The valuation method employed varies between business to business and there is rarely a one-size-fit-all mold. Choosing the method of valuation depends on the market forces of the industry or sector the business is in, which can be anything from recent exits by players in the industry, current demand to supply ratio, or an investor’s appetite for impact investing. But to give you an idea of the importance and complexity of business valuation, we have put together some of the most common approaches to putting a justifiable price tag on your business.
Asset-based valuation is as it sounds: the value of the business is determined by its assets and liabilities. This approach uses the balance sheet elements to determine the business value by accumulating net fixed assets, liabilities, capital, and any other expenditures involved in establishing and maintaining the business to the valuation period. The process for asset-based valuations can be quite tedious as it involves accounting for all the little things such as operational expenditures, net amount available to equity shareholders, internally developed technology, and even office furniture.
This valuation approach is based on relativity – the value of a business can be gauged based on the market prices of assets or securities of similar businesses in the industry that have made a recent transaction. Assuming that similar assets sells at similar prices across the same industry, businesses employing the market-based valuation approach need to identify a price multiple, such as price-to-earning ratio (P/E) or price-to-cash flow (P/CF) as a benchmark for comparison.
While we will not be deep diving into the methods of the market-based valuation approach, the most common methods are the Public Company Comparables and Precendent Transactions. These two methods look at the comparable assets between similar businesses to account for their differing quantities, qualities and sizes, which is important when you want to determine the value of a share or stock.
The Discounted Cash Flow
Let’s say your company specializes in creating fully functional prosthetic eyes and you foresee a great demand for your products in the coming years as technology further refines the functionality. But how do you go about valuing a company whose products are the first of its kind? This is where the discounted cash flow method would be the best fit for valuation.
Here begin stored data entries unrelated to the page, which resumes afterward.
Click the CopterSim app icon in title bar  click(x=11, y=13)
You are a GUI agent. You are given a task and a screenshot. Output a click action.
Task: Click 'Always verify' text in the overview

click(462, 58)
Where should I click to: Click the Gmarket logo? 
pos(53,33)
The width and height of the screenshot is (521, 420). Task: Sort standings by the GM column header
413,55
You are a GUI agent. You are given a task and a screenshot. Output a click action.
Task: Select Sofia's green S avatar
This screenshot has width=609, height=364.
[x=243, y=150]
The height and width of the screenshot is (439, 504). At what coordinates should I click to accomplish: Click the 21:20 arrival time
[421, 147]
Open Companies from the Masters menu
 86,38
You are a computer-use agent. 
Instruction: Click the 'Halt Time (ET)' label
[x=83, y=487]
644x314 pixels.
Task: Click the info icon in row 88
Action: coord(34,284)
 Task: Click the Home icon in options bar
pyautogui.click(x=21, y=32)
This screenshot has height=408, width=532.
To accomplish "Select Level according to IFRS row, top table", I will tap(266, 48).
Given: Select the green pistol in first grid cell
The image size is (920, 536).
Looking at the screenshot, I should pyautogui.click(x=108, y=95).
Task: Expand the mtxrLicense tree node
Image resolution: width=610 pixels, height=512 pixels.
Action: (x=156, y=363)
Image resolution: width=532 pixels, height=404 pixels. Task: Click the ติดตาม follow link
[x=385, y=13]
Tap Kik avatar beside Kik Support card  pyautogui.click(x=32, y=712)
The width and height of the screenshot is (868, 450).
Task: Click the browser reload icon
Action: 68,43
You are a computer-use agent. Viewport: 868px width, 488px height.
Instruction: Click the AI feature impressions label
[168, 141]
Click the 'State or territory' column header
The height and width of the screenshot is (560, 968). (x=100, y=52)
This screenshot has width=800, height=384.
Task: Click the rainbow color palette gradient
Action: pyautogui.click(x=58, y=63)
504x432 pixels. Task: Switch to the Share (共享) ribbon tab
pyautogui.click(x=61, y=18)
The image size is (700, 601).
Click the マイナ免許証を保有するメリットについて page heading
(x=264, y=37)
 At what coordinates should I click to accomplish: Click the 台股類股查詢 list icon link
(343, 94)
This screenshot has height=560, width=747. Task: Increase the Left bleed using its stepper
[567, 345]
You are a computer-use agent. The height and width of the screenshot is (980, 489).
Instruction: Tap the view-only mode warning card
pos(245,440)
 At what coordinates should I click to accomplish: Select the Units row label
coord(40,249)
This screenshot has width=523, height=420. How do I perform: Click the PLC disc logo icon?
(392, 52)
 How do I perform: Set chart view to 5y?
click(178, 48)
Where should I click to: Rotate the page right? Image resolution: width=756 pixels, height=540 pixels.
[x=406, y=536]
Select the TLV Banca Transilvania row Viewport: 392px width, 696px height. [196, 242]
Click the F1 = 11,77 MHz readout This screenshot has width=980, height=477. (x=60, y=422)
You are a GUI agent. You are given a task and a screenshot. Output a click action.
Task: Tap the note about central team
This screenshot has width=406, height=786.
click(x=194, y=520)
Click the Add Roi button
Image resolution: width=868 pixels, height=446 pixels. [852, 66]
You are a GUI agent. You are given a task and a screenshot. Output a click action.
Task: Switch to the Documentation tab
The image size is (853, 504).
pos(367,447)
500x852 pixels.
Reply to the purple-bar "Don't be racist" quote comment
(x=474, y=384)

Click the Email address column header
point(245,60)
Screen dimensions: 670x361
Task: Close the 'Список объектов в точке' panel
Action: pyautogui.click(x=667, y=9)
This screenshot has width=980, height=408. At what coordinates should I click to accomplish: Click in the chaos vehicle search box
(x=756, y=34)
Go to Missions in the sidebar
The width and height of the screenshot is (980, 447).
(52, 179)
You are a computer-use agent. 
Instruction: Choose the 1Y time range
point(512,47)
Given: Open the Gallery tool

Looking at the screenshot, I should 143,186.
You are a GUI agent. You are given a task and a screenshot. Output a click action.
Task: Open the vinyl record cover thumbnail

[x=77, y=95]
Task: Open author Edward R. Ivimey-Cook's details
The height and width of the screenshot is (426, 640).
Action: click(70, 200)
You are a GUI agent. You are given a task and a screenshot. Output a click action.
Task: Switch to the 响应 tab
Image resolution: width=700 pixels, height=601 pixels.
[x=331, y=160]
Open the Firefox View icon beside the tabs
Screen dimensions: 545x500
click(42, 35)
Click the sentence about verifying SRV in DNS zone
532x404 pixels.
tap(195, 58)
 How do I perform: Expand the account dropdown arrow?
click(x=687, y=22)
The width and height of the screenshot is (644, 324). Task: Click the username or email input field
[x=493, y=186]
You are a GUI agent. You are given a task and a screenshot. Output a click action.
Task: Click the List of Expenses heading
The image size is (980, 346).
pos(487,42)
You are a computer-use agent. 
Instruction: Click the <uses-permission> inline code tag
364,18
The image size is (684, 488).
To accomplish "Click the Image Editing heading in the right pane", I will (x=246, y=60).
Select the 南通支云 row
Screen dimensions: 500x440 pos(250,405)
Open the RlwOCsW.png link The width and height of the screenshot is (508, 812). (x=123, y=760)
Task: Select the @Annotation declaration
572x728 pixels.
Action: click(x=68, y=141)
The discounted cash flow (DCF) method estimates the value of a business today based on its future cash flows. DCF analysis also considers the risks, timely return of investments, debt, and many other factors to provide a discount rate that will determine the present value. If the value determined by DCF analysis were higher than the cost of investment, investors would be more inclined to consider the opportunity.
The First Chicago Method
The First Chicago Method is a more detailed and elaborated version of the discounted cash flow approach. This method projects the performance of future cash flows through three scenarios: a “best case scenario”; a “base scenario”, and “a worst case scenario”. It also expects an exit event for the company and takes into account the terminal value, which is the residual value after the company’s final year of cash flow. Much like the discounted cash flow approach, there will be a discount rate given based on the investor’s expected rate of return. All of the present values calculated above will be averaged out to finally present a single value that reflects the company’s worth.
Since the First Chicago method uses multiple valuation methods instead of just depending on one, it is a preferred method of valuation by private equity firms and venture capitalists since it expounds the risks inherent and predicted in a company’s operations.
The above list is merely a subset of the various valuation methods and tools out there. There are different approaches to suit every purpose, business size, industry, and intent. For example, some older companies may prefer an asset-based approach for a valuation update, while some tech start-ups and SMEs may prefer the First Chicago Method.
How much your business is worth depends on many factors, from the return on investment to the current state of the economy. For entrepreneurs, figuring out your business’ value is as important as a self-reflection of your business performance, goals, and mission. Knowing your worth is the best thing you can bring to the table when raising a round of financing.
However, regardless of your reason to valuate your company, business owners should not valuate their own businesses even if they have the knowledge to do so. Aside from the lack of experience, there may be underlying biases that may prevent them from valuating strictly objectively.